-- start MATERIAL FOR THIS TASK --

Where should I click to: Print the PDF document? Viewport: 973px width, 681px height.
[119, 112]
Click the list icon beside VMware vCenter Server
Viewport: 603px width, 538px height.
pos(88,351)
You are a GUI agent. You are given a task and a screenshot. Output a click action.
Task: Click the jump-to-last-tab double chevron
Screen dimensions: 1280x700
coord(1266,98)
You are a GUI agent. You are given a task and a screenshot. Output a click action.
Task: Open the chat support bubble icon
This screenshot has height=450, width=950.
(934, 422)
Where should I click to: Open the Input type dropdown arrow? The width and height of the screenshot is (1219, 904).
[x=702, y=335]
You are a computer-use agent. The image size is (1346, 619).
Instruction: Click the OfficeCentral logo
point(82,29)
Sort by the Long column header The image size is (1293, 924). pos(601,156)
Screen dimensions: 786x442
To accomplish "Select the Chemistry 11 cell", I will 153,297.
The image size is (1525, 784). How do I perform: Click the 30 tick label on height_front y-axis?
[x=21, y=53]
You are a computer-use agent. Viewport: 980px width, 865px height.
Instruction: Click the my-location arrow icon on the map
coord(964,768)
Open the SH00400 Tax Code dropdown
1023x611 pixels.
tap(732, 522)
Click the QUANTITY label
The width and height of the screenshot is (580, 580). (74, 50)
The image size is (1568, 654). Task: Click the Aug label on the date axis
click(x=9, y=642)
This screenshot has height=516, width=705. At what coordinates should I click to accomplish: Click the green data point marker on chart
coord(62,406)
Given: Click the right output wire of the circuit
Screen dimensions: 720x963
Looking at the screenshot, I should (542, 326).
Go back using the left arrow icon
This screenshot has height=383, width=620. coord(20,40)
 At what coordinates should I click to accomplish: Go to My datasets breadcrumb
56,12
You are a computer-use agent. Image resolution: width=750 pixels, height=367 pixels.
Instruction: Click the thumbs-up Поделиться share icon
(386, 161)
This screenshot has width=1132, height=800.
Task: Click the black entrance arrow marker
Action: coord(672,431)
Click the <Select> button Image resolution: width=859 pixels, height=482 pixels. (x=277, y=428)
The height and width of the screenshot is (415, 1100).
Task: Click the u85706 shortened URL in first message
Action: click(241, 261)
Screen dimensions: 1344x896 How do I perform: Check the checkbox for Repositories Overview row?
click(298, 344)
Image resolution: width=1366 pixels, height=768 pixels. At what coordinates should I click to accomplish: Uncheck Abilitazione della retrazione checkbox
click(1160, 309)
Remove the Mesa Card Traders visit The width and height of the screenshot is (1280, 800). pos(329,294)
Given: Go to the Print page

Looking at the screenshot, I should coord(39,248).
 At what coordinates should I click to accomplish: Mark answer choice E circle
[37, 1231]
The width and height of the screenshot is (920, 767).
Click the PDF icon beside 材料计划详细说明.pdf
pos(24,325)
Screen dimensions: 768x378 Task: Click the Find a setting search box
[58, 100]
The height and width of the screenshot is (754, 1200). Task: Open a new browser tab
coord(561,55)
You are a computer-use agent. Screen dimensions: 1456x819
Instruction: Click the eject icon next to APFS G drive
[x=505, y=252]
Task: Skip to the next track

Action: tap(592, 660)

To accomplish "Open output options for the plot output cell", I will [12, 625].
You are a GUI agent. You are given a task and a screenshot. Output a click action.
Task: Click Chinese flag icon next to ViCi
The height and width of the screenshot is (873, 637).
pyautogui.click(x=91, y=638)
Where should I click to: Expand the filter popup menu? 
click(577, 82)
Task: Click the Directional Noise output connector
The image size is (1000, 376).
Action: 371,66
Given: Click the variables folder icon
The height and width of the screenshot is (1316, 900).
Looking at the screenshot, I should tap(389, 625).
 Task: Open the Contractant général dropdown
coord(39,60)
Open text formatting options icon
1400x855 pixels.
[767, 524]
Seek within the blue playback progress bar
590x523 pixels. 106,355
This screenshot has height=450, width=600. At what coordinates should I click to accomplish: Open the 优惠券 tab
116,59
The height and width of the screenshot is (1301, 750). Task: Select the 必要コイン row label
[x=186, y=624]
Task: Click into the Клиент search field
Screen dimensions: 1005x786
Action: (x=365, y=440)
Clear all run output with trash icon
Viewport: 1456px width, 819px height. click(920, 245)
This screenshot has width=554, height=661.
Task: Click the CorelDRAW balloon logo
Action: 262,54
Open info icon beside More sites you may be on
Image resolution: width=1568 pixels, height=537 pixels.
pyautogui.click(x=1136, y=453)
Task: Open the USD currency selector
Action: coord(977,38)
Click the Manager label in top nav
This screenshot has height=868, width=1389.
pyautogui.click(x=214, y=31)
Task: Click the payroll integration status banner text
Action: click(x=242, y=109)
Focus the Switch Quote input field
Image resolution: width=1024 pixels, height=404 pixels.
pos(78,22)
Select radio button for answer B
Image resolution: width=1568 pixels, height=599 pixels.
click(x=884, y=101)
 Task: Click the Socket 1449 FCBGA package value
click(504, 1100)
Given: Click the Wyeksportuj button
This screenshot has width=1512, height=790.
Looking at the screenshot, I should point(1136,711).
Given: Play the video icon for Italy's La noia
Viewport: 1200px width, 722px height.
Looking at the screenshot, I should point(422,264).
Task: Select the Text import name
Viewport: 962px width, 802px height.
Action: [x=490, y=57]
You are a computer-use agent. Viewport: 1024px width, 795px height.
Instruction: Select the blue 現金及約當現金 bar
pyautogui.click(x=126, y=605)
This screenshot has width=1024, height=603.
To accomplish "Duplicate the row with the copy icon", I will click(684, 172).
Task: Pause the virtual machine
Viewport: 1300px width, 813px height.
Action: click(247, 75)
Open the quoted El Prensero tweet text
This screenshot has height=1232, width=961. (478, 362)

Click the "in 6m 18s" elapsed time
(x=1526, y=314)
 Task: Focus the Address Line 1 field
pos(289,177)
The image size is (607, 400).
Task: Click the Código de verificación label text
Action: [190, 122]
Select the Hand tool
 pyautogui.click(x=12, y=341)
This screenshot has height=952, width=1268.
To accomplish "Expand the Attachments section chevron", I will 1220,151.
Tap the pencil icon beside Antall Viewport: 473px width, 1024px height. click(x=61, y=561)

-- end MATERIAL FOR THIS TASK --

◆ EXERCISE TASK:
Recast every line of the entries above as a Markdown table with two columns: Row, holding a running number, and Text, holding the line itself. Leave out blank lines.

◆ SOLUTION TO THIS EXERCISE:
| Row | Text |
|---|---|
| 1 | Where should I click to: Print the PDF document? Viewport: 973px width, 681px height. |
| 2 | [119, 112] |
| 3 | Click the list icon beside VMware vCenter Server |
| 4 | Viewport: 603px width, 538px height. |
| 5 | pos(88,351) |
| 6 | You are a GUI agent. You are given a task and a screenshot. Output a click action. |
| 7 | Task: Click the jump-to-last-tab double chevron |
| 8 | Screen dimensions: 1280x700 |
| 9 | coord(1266,98) |
| 10 | You are a GUI agent. You are given a task and a screenshot. Output a click action. |
| 11 | Task: Open the chat support bubble icon |
| 12 | This screenshot has height=450, width=950. |
| 13 | (934, 422) |
| 14 | Where should I click to: Open the Input type dropdown arrow? The width and height of the screenshot is (1219, 904). |
| 15 | [x=702, y=335] |
| 16 | You are a computer-use agent. The image size is (1346, 619). |
| 17 | Instruction: Click the OfficeCentral logo |
| 18 | point(82,29) |
| 19 | Sort by the Long column header The image size is (1293, 924). pos(601,156) |
| 20 | Screen dimensions: 786x442 |
| 21 | To accomplish "Select the Chemistry 11 cell", I will 153,297. |
| 22 | The image size is (1525, 784). How do I perform: Click the 30 tick label on height_front y-axis? |
| 23 | [x=21, y=53] |
| 24 | You are a computer-use agent. Viewport: 980px width, 865px height. |
| 25 | Instruction: Click the my-location arrow icon on the map |
| 26 | coord(964,768) |
| 27 | Open the SH00400 Tax Code dropdown |
| 28 | 1023x611 pixels. |
| 29 | tap(732, 522) |
| 30 | Click the QUANTITY label |
| 31 | The width and height of the screenshot is (580, 580). (74, 50) |
| 32 | The image size is (1568, 654). Task: Click the Aug label on the date axis |
| 33 | click(x=9, y=642) |
| 34 | This screenshot has height=516, width=705. At what coordinates should I click to accomplish: Click the green data point marker on chart |
| 35 | coord(62,406) |
| 36 | Given: Click the right output wire of the circuit |
| 37 | Screen dimensions: 720x963 |
| 38 | Looking at the screenshot, I should (542, 326). |
| 39 | Go back using the left arrow icon |
| 40 | This screenshot has height=383, width=620. coord(20,40) |
| 41 |  At what coordinates should I click to accomplish: Go to My datasets breadcrumb |
| 42 | 56,12 |
| 43 | You are a computer-use agent. Image resolution: width=750 pixels, height=367 pixels. |
| 44 | Instruction: Click the thumbs-up Поделиться share icon |
| 45 | (386, 161) |
| 46 | This screenshot has width=1132, height=800. |
| 47 | Task: Click the black entrance arrow marker |
| 48 | Action: coord(672,431) |
| 49 | Click the <Select> button Image resolution: width=859 pixels, height=482 pixels. (x=277, y=428) |
| 50 | The height and width of the screenshot is (415, 1100). |
| 51 | Task: Click the u85706 shortened URL in first message |
| 52 | Action: click(241, 261) |
| 53 | Screen dimensions: 1344x896 How do I perform: Check the checkbox for Repositories Overview row? |
| 54 | click(298, 344) |
| 55 | Image resolution: width=1366 pixels, height=768 pixels. At what coordinates should I click to accomplish: Uncheck Abilitazione della retrazione checkbox |
| 56 | click(1160, 309) |
| 57 | Remove the Mesa Card Traders visit The width and height of the screenshot is (1280, 800). pos(329,294) |
| 58 | Given: Go to the Print page |
| 59 | Looking at the screenshot, I should coord(39,248). |
| 60 |  At what coordinates should I click to accomplish: Mark answer choice E circle |
| 61 | [37, 1231] |
| 62 | The width and height of the screenshot is (920, 767). |
| 63 | Click the PDF icon beside 材料计划详细说明.pdf |
| 64 | pos(24,325) |
| 65 | Screen dimensions: 768x378 Task: Click the Find a setting search box |
| 66 | [58, 100] |
| 67 | The height and width of the screenshot is (754, 1200). Task: Open a new browser tab |
| 68 | coord(561,55) |
| 69 | You are a computer-use agent. Screen dimensions: 1456x819 |
| 70 | Instruction: Click the eject icon next to APFS G drive |
| 71 | [x=505, y=252] |
| 72 | Task: Skip to the next track |
| 73 | Action: tap(592, 660) |
| 74 | To accomplish "Open output options for the plot output cell", I will [12, 625]. |
| 75 | You are a GUI agent. You are given a task and a screenshot. Output a click action. |
| 76 | Task: Click Chinese flag icon next to ViCi |
| 77 | The height and width of the screenshot is (873, 637). |
| 78 | pyautogui.click(x=91, y=638) |
| 79 | Where should I click to: Expand the filter popup menu?  |
| 80 | click(577, 82) |
| 81 | Task: Click the Directional Noise output connector |
| 82 | The image size is (1000, 376). |
| 83 | Action: 371,66 |
| 84 | Given: Click the variables folder icon |
| 85 | The height and width of the screenshot is (1316, 900). |
| 86 | Looking at the screenshot, I should tap(389, 625). |
| 87 |  Task: Open the Contractant général dropdown |
| 88 | coord(39,60) |
| 89 | Open text formatting options icon |
| 90 | 1400x855 pixels. |
| 91 | [767, 524] |
| 92 | Seek within the blue playback progress bar |
| 93 | 590x523 pixels. 106,355 |
| 94 | This screenshot has height=450, width=600. At what coordinates should I click to accomplish: Open the 优惠券 tab |
| 95 | 116,59 |
| 96 | The height and width of the screenshot is (1301, 750). Task: Select the 必要コイン row label |
| 97 | [x=186, y=624] |
| 98 | Task: Click into the Клиент search field |
| 99 | Screen dimensions: 1005x786 |
| 100 | Action: (x=365, y=440) |
| 101 | Clear all run output with trash icon |
| 102 | Viewport: 1456px width, 819px height. click(920, 245) |
| 103 | This screenshot has width=554, height=661. |
| 104 | Task: Click the CorelDRAW balloon logo |
| 105 | Action: 262,54 |
| 106 | Open info icon beside More sites you may be on |
| 107 | Image resolution: width=1568 pixels, height=537 pixels. |
| 108 | pyautogui.click(x=1136, y=453) |
| 109 | Task: Open the USD currency selector |
| 110 | Action: coord(977,38) |
| 111 | Click the Manager label in top nav |
| 112 | This screenshot has height=868, width=1389. |
| 113 | pyautogui.click(x=214, y=31) |
| 114 | Task: Click the payroll integration status banner text |
| 115 | Action: click(x=242, y=109) |
| 116 | Focus the Switch Quote input field |
| 117 | Image resolution: width=1024 pixels, height=404 pixels. |
| 118 | pos(78,22) |
| 119 | Select radio button for answer B |
| 120 | Image resolution: width=1568 pixels, height=599 pixels. |
| 121 | click(x=884, y=101) |
| 122 |  Task: Click the Socket 1449 FCBGA package value |
| 123 | click(504, 1100) |
| 124 | Given: Click the Wyeksportuj button |
| 125 | This screenshot has width=1512, height=790. |
| 126 | Looking at the screenshot, I should point(1136,711). |
| 127 | Given: Play the video icon for Italy's La noia |
| 128 | Viewport: 1200px width, 722px height. |
| 129 | Looking at the screenshot, I should point(422,264). |
| 130 | Task: Select the Text import name |
| 131 | Viewport: 962px width, 802px height. |
| 132 | Action: [x=490, y=57] |
| 133 | You are a computer-use agent. Viewport: 1024px width, 795px height. |
| 134 | Instruction: Select the blue 現金及約當現金 bar |
| 135 | pyautogui.click(x=126, y=605) |
| 136 | This screenshot has width=1024, height=603. |
| 137 | To accomplish "Duplicate the row with the copy icon", I will click(684, 172). |
| 138 | Task: Pause the virtual machine |
| 139 | Viewport: 1300px width, 813px height. |
| 140 | Action: click(247, 75) |
| 141 | Open the quoted El Prensero tweet text |
| 142 | This screenshot has height=1232, width=961. (478, 362) |
| 143 | Click the "in 6m 18s" elapsed time |
| 144 | (x=1526, y=314) |
| 145 |  Task: Focus the Address Line 1 field |
| 146 | pos(289,177) |
| 147 | The image size is (607, 400). |
| 148 | Task: Click the Código de verificación label text |
| 149 | Action: [190, 122] |
| 150 | Select the Hand tool |
| 151 |  pyautogui.click(x=12, y=341) |
| 152 | This screenshot has height=952, width=1268. |
| 153 | To accomplish "Expand the Attachments section chevron", I will 1220,151. |
| 154 | Tap the pencil icon beside Antall Viewport: 473px width, 1024px height. click(x=61, y=561) |